Are you sure that your results are statistically valid? A lot of optimizers fail to recognize when their results are inconclusive and are shocked when the conversion rate drops after implementing a change.
Here are 5 common reasons why your results are inconclusive:
Number #1: Confidence
One reason why your results are inconclusive is the confidence level. This level decides the risk you are willing to take with your results. The study from Israel (1992) describes the confidence level in the following way:
“This means that, if a 95% confidence level is selected, 95 out of 100 samples will have the true population value” (1).
This is usually a good thing because you are minimizing the risk of getting false results. But sometimes it might be a better idea of taking a little bit more risk for achieving a significant result. This way you can conclude your results anyway.
An example of calculating this without be a statistical mastermind is using the CXL AB test calculator:
In the calculator, you can see that lowering the confidence level will decrease the required sample size per variant. Be aware though that you are increasing the risk of looking at a false hypothesis. But a big increase that you get from lowering your confidence level might be a calculated risk.
But more factors might make your results inconclusive regarding sample size. Israel (1992) explains that the sample size has three main factors that decide if the sample size is big enough:
“Perhaps the most frequently asked question concerning sampling is, “What size sample do I need?” The answer to this question is influenced by a number of factors, including the purpose of the study, population size, the risk of selecting a “bad” sample, and the allowable sampling error” (1).
The calculator can help you with determining that but understanding the different metrics are important if you want to use it. We covered the first one but what about the other two factors?
Number #2: Level of precision
Another reason why your results are inconclusive is the level of precision of your sample size. The study from Israel (1992) defines the level of precision in the following way:
“The level of precision, sometimes called sampling error, is the range in which the true value of the population is estimated to be” (1).
The study from Israel (1992) describes an example study that can help elaborate on this definition. You might have results that indicate that 15% of tests will not reach statistical significance with a level of precision of 5%. This means that the results conclude that 10% to 20% of the tests will reach statistical significance.
But how does that affect the validity of your testing results? For understanding that you will need to know what a confidence interval is. According to Mcleod (2019, June 10) the confidence interval is:
“A range of values that’s likely to include a population value with a certain degree of confidence. It is often expressed as a % whereby a population mean lies between an upper and lower interval”

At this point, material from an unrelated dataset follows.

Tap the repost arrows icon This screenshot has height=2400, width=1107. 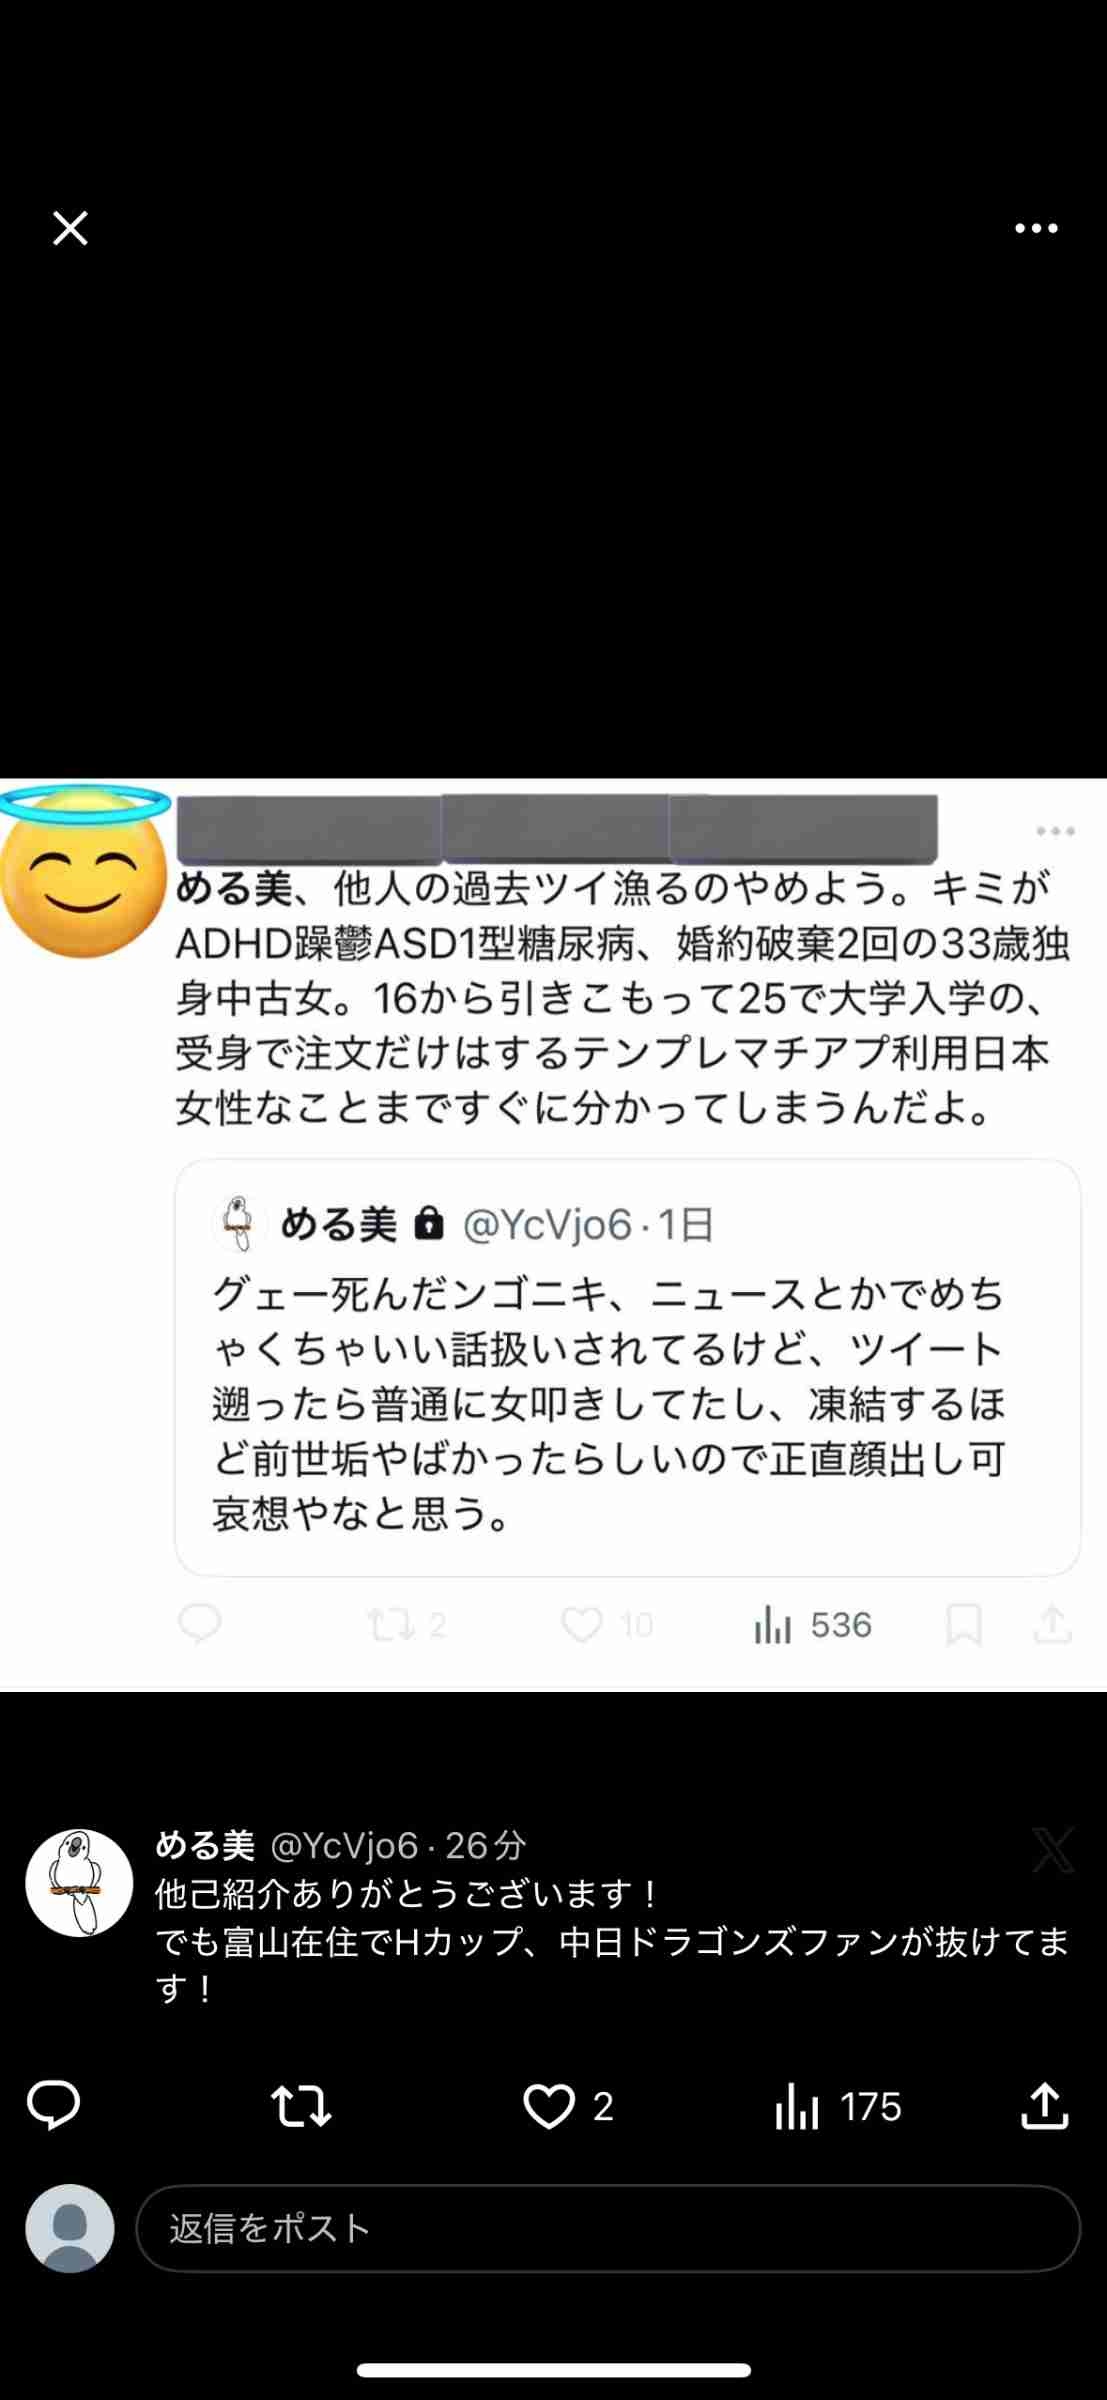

The CXL AB test calculator can show the confidence interval of a test at the bottom of the calculator when clicking on “Z Test”.
Researchhubs (2015) describes that the level of precision refers to the width of a confidence interval. This is indicated by the grey bars on the above image. When looking at the grey bar from variant 1 for example. You can see that the lower interval is 5,4% and the higher interval is 6%. Therefore the level of precision is 0,6%. This means that a smaller gap will equal a higher level of precision.
Researchers look at confidence intervals to find out if a change was significant and therefore conclusive. When the lower interval (5,4%) of variant 1 is higher than the high interval of the control (5,3%) we can say that a result is significantly better.
If the level of precision would be less this result would be inconclusive because the lower interval of the variant would not be higher than the high interval of the control.
As you can see in the figure above the grey bars are intersecting each other which would signal an inconclusive result.
Remember to use the calculator to see if this is the case and that the results you are looking at might be inconclusive. You can then choose to take a bigger risk by changing your confidence levels, collect more data, or move on to your next test.
Number #3: Degree of variability
Variability refers to the spread of results in comparison to the average of the result. A great way to explain variability is shown in these two results by LibGuides:
The results of both these quizzes are the same but the variability is different because the answers have more variation in the frequency per data point. This means that the variability of quiz 1 is higher than quiz 2. That means that quiz 1 will need more data than quiz 2 to reach a point where you can draw valid conclusions. Isreal (1992) describes this in the following way:
“The more heterogeneous a population, the larger the sample size required to obtain a given level of precision. The less variable (more homogeneous) a population, the smaller the sample size.” (2).
Looking at the quizzes from before you can understand that you need access to the raw data of your tests to measure the variability of your variants. There are many ways of measuring the degree of variability according to LibGuides:
- interquartile range
- standard deviation
Then you will have to use that data to find out how much of an increase you need in your sample size before your results are conclusive. But this topic goes beyond what I could write in one blog post and therefore I recommend the statistics course for a/b testing by Georgi Georgiev at CXL. This will cover everything you need to know about validating your a/b test results.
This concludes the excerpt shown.